Daniel Abadi said that Presto satisfies what he sees as some core architectural requirements for a modern parallel analytic RDBMS project:
- Data is pipelined between operators, with no gratuitous writing to disk the way you might have in something MapReduce-based. This is different from the sense of “pipelining” in which one query might keep an intermediate result set hanging around because another query is known to need those results as well.
- Presto processing is vectorized; functions don’t need to be re-invoked a tuple at a time. This is different from the sense of vectorization in which several tuples are processed at once, exploiting SIMD (Single Instruction Multiple Data).
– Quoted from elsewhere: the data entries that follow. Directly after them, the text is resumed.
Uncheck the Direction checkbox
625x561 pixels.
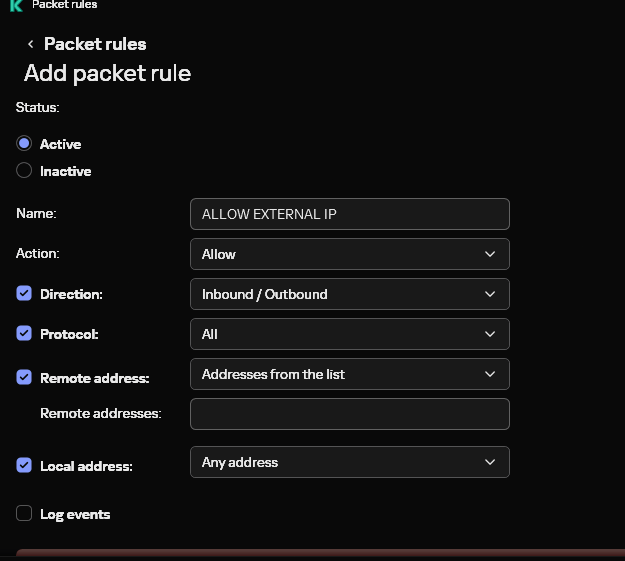pos(24,294)
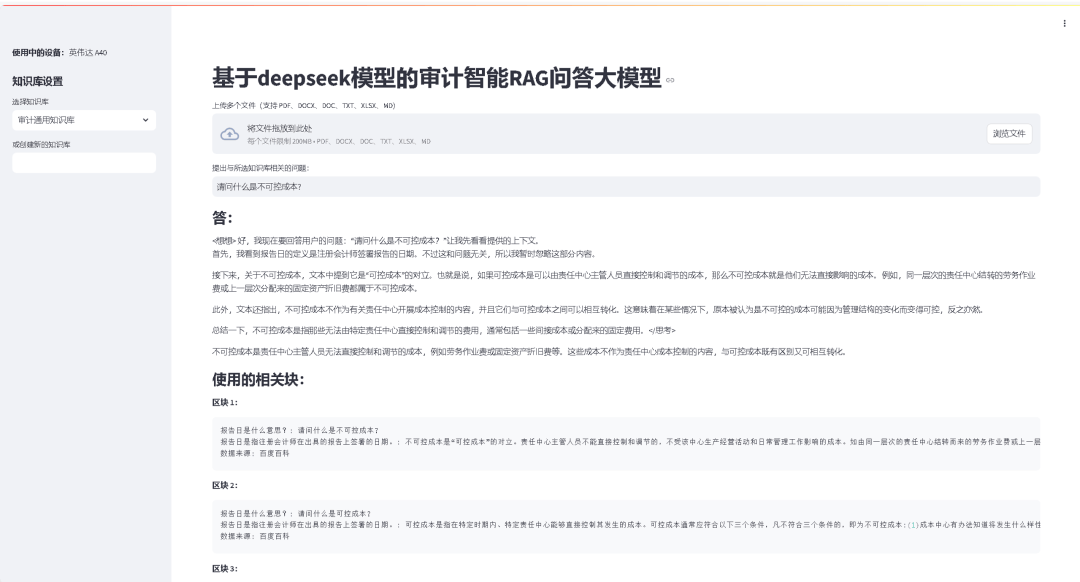
Task: Click the 答: heading
Action: pos(222,218)
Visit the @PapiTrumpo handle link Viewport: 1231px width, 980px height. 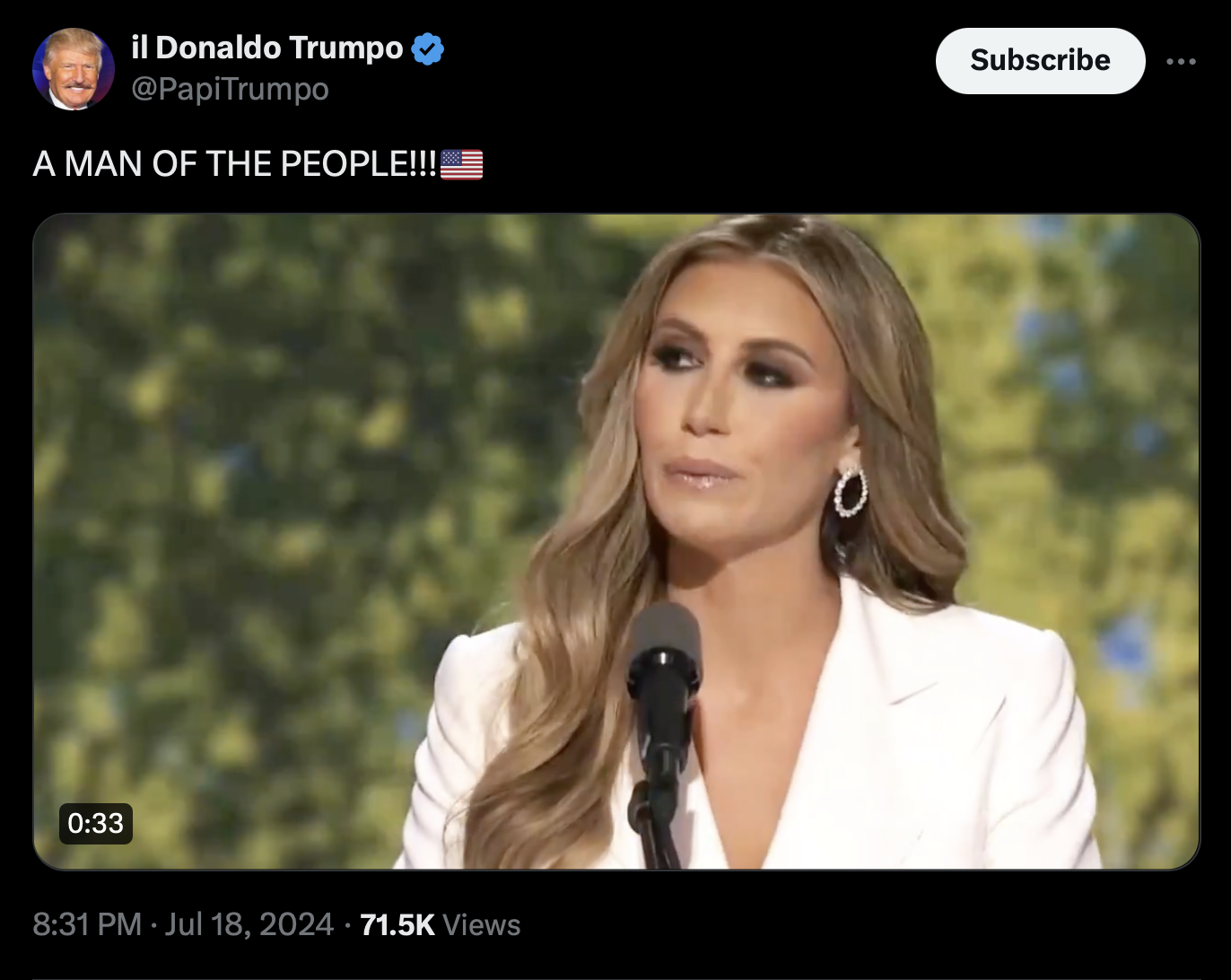(x=230, y=89)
Dan thinks SIMD is useful mainly for column stores, and Presto tries to be storage-architecture-agnostic.
- Presto query operators and hence query plans are dynamically compiled, down to byte code.
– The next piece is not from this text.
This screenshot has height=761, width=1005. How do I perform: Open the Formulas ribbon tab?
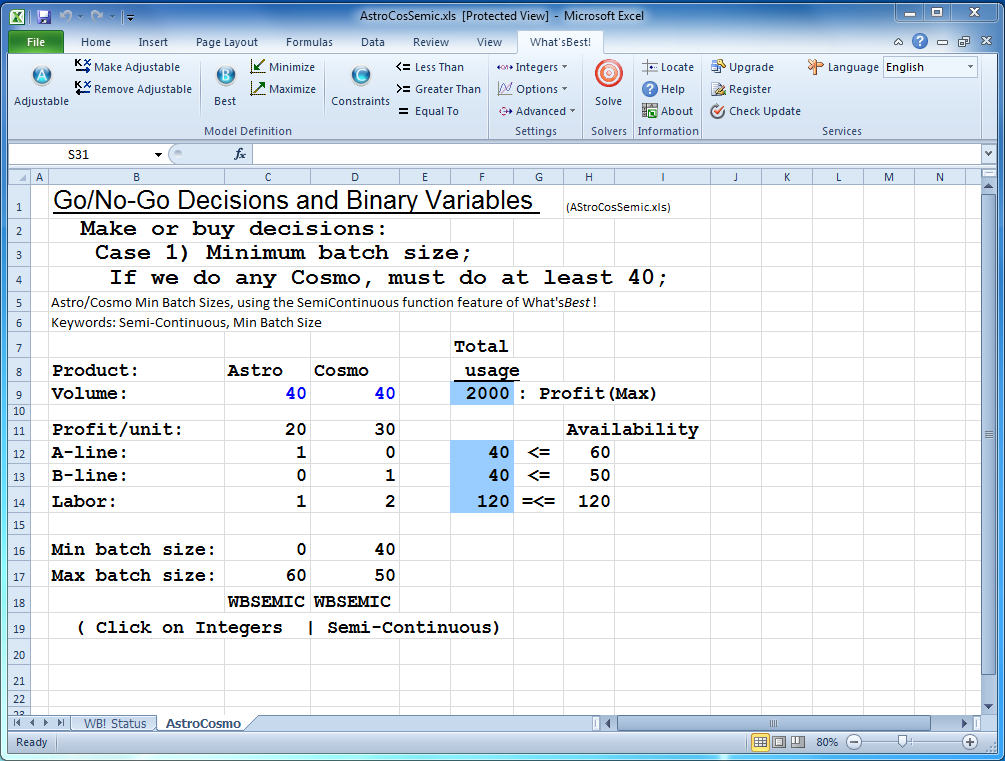(x=308, y=42)
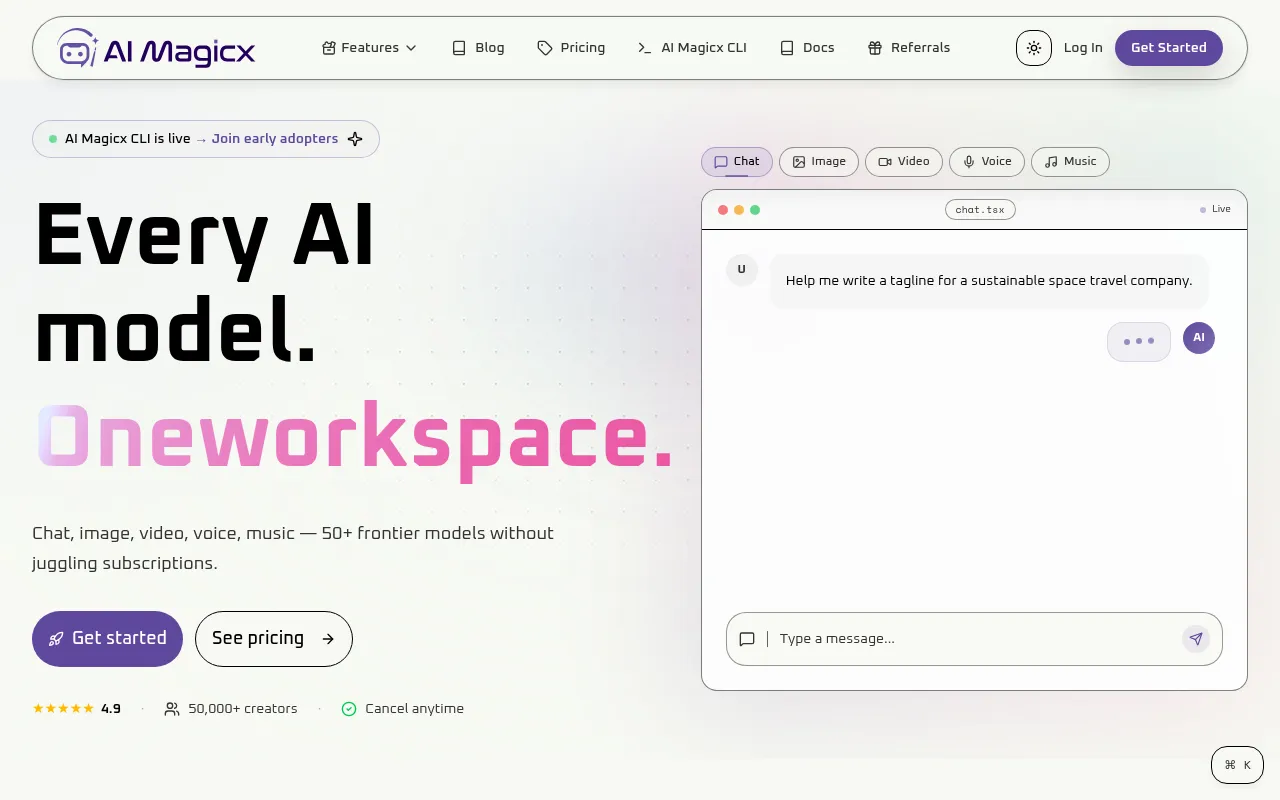Toggle the light/dark theme sun icon
1280x800 pixels.
click(x=1034, y=48)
- Although it is generally written in Java, Presto uses direct memory management rather than relying on what Java provides. Dan believes that, despite being written in Java, Presto performs as if it were written in C.
More precisely, this is a checklist for interactive-speed parallel SQL. There are some query jobs long enough that Dan thinks you need the fault-tolerance obtained from writing intermediate results to disk, ala’ HadoopDB (which was of course the MapReduce-based predecessor to Hadapt).
That said, Presto is a newish database technology effort, there’s lots of stuff missing from it, and there still will be lots of stuff missing from Presto years from now. Teradata has announced contribution plans to Presto for, give or take, the next year, in three phases:
- Phase 1 (released immediately, and hence in particular already done):
- An installer.
- More documentation, especially around installation.
- Command-line monitoring and management.
- Phase 2 (later in 2015)
- Integrations with YARN, Ambari and soon thereafter Cloudera Manager.
- Expanded SQL coverage.
- Phase 3 (some time in 2016)
- An ODBC driver, which is of course essential for business intelligence tool connectivity.
- Other connectors (e.g. more targets for query federation).
- Further SQL coverage.
Absent from any specific plans that were disclosed to me was anything about optimization or other performance hacks, and anything about workload management beyond what can be gotten from YARN. I also suspect that much SQL coverage will still be lacking after Phase 3.
Teradata’s basic business model for Presto is:
- Teradata is selling subscriptions, for which the principal benefit is support.
- Teradata reserves the right to make some of its Presto-enhancing code subscription-only, but has no immediate plans to do so.
- Teradata being Teradata, it would love to sell you Presto-related professional services. But you’re absolutely welcome to consume Presto on the basis of license-plus-routine-support-only.
And of course Presto is usurping Hive’s role wherever that makes sense in Teradata’s data connectivity story, e.g. Teradata QueryGrid.
Finally, since I was on the phone with Justin Borgman and Dan Abadi, discussing a project that involved 16 former Hadapt engineers, I asked about Hadapt’s status. That may be summarized as:
- There are currently no new Hadapt sales.
- Only a few large Hadapt customers are still being supported by Teradata.
- The former Hadapt folks would love Hadapt or Hadapt-like technology to be integrated with Presto, but no such plans have been finalized at this time.